====== Extracted data ======

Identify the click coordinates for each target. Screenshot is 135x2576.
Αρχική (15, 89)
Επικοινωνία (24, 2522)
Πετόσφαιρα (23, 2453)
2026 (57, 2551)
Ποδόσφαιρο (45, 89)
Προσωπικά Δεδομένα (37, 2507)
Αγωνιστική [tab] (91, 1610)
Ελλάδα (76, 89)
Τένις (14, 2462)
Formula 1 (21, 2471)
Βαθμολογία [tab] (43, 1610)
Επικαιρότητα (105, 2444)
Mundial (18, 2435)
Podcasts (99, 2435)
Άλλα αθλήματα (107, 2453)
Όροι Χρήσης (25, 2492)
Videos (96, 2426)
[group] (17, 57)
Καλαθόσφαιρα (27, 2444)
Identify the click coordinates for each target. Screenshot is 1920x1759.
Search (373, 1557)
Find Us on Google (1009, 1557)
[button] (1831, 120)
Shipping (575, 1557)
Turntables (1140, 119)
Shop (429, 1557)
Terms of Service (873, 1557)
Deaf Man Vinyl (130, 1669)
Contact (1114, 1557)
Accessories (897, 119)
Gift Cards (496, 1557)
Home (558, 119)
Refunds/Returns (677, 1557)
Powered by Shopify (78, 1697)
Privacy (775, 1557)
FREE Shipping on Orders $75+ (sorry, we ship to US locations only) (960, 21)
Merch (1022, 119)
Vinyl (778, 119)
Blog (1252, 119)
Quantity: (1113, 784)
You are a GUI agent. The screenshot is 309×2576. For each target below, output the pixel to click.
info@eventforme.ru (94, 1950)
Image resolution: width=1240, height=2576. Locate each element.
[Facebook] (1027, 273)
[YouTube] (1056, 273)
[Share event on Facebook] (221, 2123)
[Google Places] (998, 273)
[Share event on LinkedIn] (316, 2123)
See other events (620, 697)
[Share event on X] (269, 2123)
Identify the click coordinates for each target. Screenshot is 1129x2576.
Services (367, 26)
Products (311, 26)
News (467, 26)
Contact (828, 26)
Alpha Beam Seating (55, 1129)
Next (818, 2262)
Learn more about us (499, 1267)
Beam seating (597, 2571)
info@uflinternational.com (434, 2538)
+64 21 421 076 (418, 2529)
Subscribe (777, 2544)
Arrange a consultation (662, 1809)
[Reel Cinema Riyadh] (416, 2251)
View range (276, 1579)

======

--- Task instructions ---
Your answer should reproduce each line of the listing that holds the word "click".

--- Your solution ---
Identify the click coordinates for each target. Screenshot is 135x2576.
Identify the click coordinates for each target. Screenshot is 1920x1759.
You are a GUI agent. The screenshot is 309×2576. For each target below, output the pixel to click.
Identify the click coordinates for each target. Screenshot is 1129x2576.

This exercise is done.